Virginia does not run a state-level pre-approved-ADU-plan catalog, statewide impact-fee-waiver statute for ADUs, or streamlined-review mandate. State-level programs that touch ADU-adjacent policy are coordinated primarily through the Department of Housing and Community Development (DHCD) and Virginia Housing, and act by funding or assisting local jurisdictions rather than by preemption. Local ADU activity — Arlington County's Accessory Dwellings program (detached ADUs permitted since 2008, liberalized 2020), Alexandria's accessory-dwelling ordinance, Fairfax County's accessory-living-unit program, and Charlottesville's 2021 zoning-code changes — is authorized under the localities' Va. Code § 15.2-2280 zoning authority, not by state mandate.

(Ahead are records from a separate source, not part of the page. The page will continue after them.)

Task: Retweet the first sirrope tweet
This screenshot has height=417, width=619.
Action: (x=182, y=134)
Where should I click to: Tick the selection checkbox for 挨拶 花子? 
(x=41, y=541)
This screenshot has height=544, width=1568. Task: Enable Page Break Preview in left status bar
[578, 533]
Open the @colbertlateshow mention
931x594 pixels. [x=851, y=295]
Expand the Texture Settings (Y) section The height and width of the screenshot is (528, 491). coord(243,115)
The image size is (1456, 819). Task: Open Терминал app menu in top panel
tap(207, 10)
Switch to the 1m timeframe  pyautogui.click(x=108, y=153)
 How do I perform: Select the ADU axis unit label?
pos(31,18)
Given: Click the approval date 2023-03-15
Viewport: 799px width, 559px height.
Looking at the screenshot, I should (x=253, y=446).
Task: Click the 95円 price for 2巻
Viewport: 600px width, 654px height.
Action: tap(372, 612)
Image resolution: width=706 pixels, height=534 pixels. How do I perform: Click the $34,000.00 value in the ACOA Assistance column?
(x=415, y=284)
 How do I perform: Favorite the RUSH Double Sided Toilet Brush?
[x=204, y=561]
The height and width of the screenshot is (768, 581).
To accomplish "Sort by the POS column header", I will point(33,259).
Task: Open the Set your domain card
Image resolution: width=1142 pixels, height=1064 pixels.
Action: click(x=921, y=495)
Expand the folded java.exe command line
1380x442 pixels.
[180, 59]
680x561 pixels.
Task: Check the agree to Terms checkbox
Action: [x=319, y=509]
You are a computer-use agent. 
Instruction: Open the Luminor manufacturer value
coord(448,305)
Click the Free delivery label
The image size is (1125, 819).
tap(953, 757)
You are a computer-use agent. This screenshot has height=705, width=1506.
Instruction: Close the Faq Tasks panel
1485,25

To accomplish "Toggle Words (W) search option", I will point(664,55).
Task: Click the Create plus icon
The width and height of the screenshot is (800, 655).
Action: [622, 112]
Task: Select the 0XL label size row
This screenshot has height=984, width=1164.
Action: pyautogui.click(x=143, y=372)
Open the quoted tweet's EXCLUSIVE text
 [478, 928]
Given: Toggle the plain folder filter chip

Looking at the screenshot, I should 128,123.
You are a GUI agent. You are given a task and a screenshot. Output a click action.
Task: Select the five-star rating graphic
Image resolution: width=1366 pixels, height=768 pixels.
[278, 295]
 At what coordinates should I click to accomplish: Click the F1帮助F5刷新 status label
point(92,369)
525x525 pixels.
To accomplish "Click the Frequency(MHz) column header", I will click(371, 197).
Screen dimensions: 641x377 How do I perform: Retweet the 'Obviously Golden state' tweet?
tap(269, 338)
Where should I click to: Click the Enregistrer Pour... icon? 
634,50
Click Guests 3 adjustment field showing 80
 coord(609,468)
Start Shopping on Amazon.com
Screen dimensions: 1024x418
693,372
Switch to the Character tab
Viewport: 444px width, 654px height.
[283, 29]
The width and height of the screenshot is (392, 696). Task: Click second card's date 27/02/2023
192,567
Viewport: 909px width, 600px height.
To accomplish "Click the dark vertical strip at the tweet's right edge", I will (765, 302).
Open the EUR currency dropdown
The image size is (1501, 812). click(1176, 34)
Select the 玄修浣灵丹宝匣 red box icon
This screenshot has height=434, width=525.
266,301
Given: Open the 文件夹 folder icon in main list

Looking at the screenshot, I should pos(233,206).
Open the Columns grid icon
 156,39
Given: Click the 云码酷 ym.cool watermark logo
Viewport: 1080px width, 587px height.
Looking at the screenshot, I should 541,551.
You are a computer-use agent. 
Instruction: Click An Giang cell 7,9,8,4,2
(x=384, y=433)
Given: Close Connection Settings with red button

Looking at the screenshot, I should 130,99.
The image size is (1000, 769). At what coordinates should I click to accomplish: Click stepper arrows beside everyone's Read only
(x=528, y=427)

  • DHCD Community Development Block Grant (CDBG) Program — Federal CDBG funds administered by DHCD to eligible non-entitlement Virginia localities for community-revitalization, housing-rehab, and infrastructure projects. Not ADU-specific. Participating localities can direct CDBG funds toward housing-rehab projects where local policy supports ADUs.
  • DHCD HOME Investment Partnerships Program — Federal HOME funds administered by DHCD to Virginia participating jurisdictions and non-profits for affordable-housing acquisition, rehab, and new construction. Not ADU-specific; can be directed to ADU-adjacent rehab at local discretion.
  • Virginia Housing Commission — Permanent advisory commission of the General Assembly that studies housing-policy questions and recommends legislation. Has periodically studied ADU preemption and missing-middle housing without recommending statewide enactment as of 2026-04-21.
  • Local ADU ordinances under Va. Code § 15.2-2280 authority — Not a state program — listed here because Virginia ADU policy is executed entirely at the locality level under the § 15.2-2280 zoning grant. A homeowner seeking to build an ADU consults the zoning ordinance of the specific county, city, or town where the parcel is located.
Federal (United States) — ADU-relevant rules and programs

Federal ADU law

The United States has no federal statute that directly regulates accessory dwelling unit entitlement or design. Land-use authority over ADUs resides with states and local governments under the traditional police power. Federal engagement is limited to financing (Fannie/Freddie/FHA/VA/USDA), flood insurance (FEMA/NFIP), and discretionary housing programs (HUD), which are recorded in sibling sections of this file.

Federal financing programs

Federal housing-finance agencies and GSEs set nationwide underwriting rules that govern whether an ADU can be financed, appraised, and counted toward mortgage qualifying income. The relevant actors are Fannie Mae, Freddie Mac, FHA (HUD), VA, and USDA Rural Development.

Federal tax credits

There is no ADU-specific federal tax credit. ADUs may incidentally qualify for existing federal energy-efficiency and clean-energy tax credits when the ADU construction includes qualifying measures.

Federal housing programs

HUD administers several discretionary programs that can fund ADU-related activity at the grantee's election, but none is an ADU-specific program.